Context: The CAD/USD forex pair traded slightly lower on Tuesday, following the release of domestic economic reports and a decline in oil prices.

Details: The price of crude oil, one of Canada’s major exports, fell sharply on Tuesday on demand concerns as the IMF lowered global economic growth projections and warned of accelerating inflation. WTI crude oil prices lost 5.2% to reach $102.56 per barrel, settling at their lowest level in a week.

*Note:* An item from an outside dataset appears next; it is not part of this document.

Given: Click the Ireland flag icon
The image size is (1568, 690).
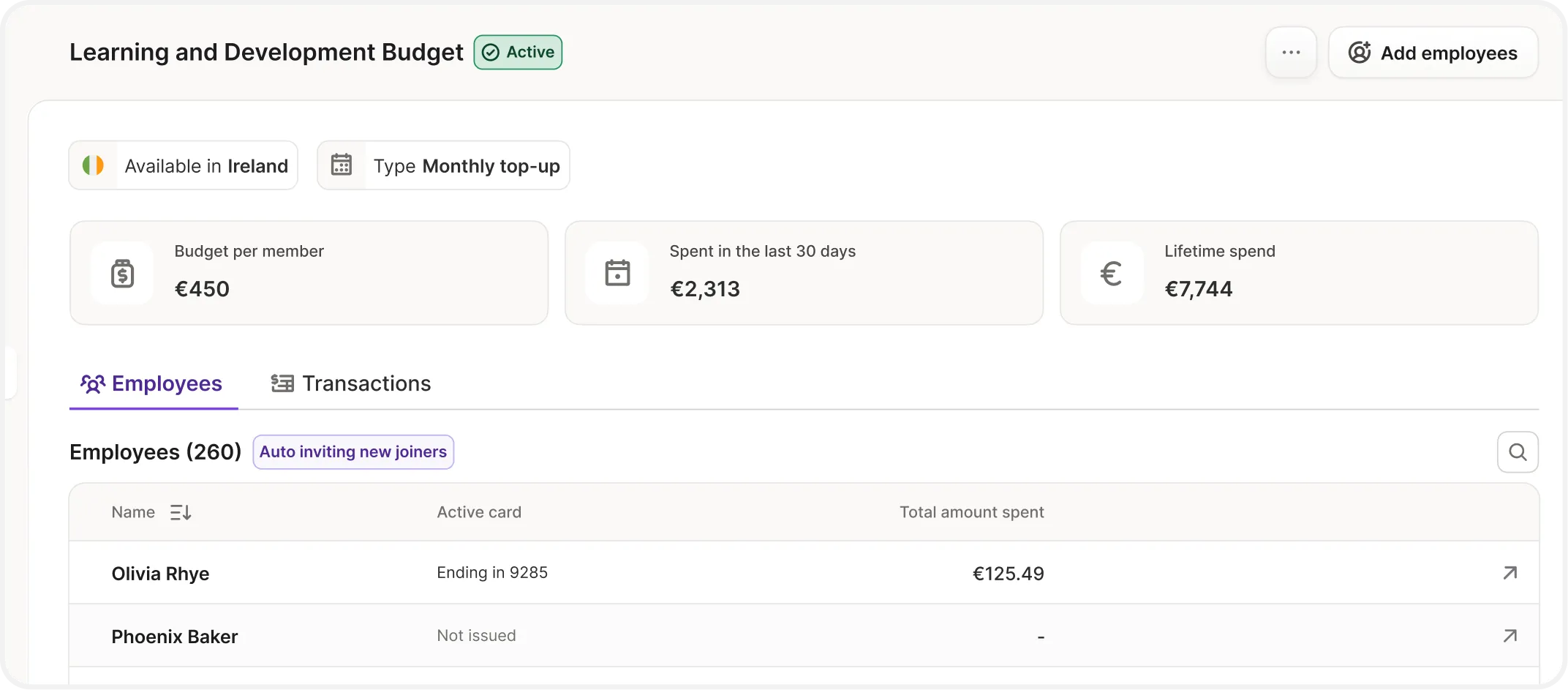Looking at the screenshot, I should [x=93, y=165].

The IMF reduced its global growth forecast by 0.8 percentage points to 3.6% for 2022 and by 0.2 percentage points to 3.6% for 2023, citing the ongoing Russia-Ukraine war. It also projected inflation at 5.7% in advanced economies in 2022 and 8.7% in emerging and developing economies.

On the economic data front, Canada’s average home price declined 2.5% in March, while sales fell by 5.4%. Housing starts also contracted 2% to 246,243 units in March.

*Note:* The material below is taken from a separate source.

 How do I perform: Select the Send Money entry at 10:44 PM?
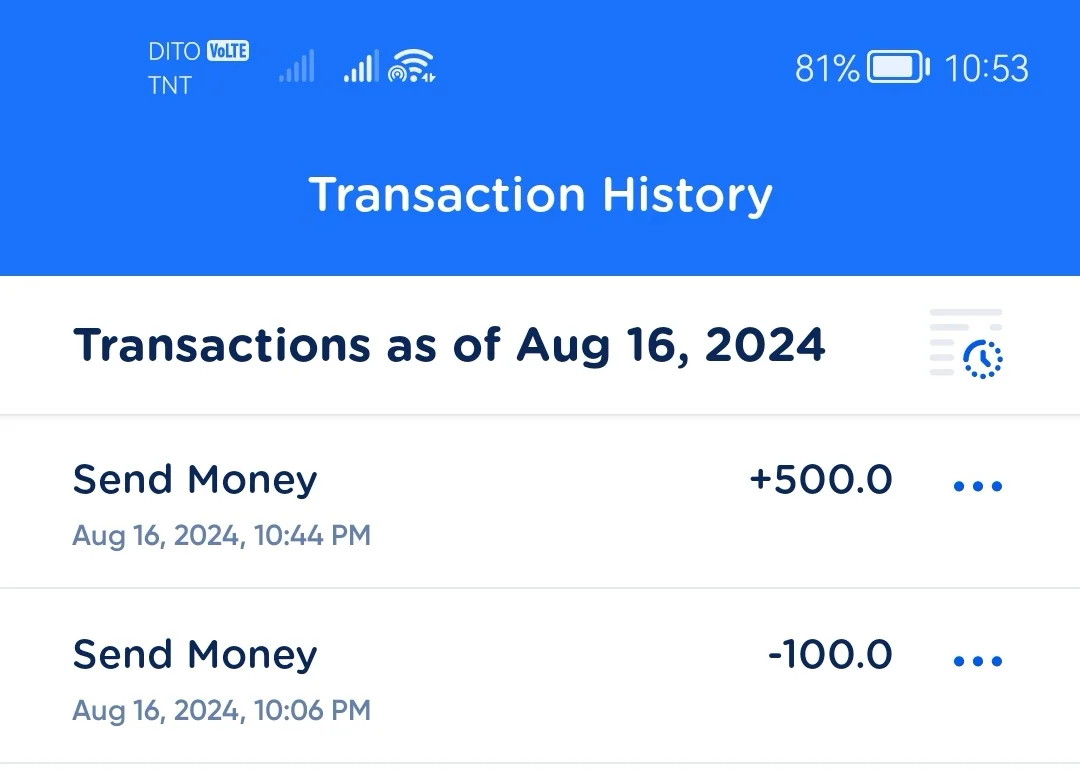tap(540, 502)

The CAD/USD forex pair fell around 0.1% to settle at $1.2622 on Tuesday.

What to watch: Traders await the release of data on inflation and new housing price index from Canada today. Canada’s annual inflation rate, which accelerated to 5.7% in February, is expected to increase further to 6.1% in March. New home prices are likely to rise 1.3% in March, following a 1.1% increase in February.

Investors will also keep an eye on the ongoing war in Ukraine and rising covid-19 cases in some parts of the world.

Other Markets: US indices closed higher on Tuesday, with the Dow Jones, S&P 500 and Nasdaq 100 up by 1.45%, 1.61% and 2.15%, respectively.

Support & resistances for today

Technical Levels News Sentiment
USD/CAD – 1.2601 and 1.2617 Negative
AUD/USD – 0.7386 and 0.7415 Positive
Gold – 1945.64 and 1949.39 Negative
Copper – 4.6867 and 4.7035 Positive
Nikkei 225 – 27050.84 and 27150.34 Positive

 

Market snapshot

What else to watch today

Eurozone’s trade balance, industrial production and European Union new passenger car registrations, Germany’s producer inflation, Italy’s balance of trade, South Africa’s consumer price index, US MBA mortgage applications, existing home sales, crude oil inventories, distillate stockpiles, heating oil stocks, gasoline production, and Fed Beige Book, India’s money supply M3, Russia’s producer prices, Brazil’s IBC-Br index of economic activity and government revenues, Canada’s ADP employment change, as well as Argentina’s leading economic index and balance of trade.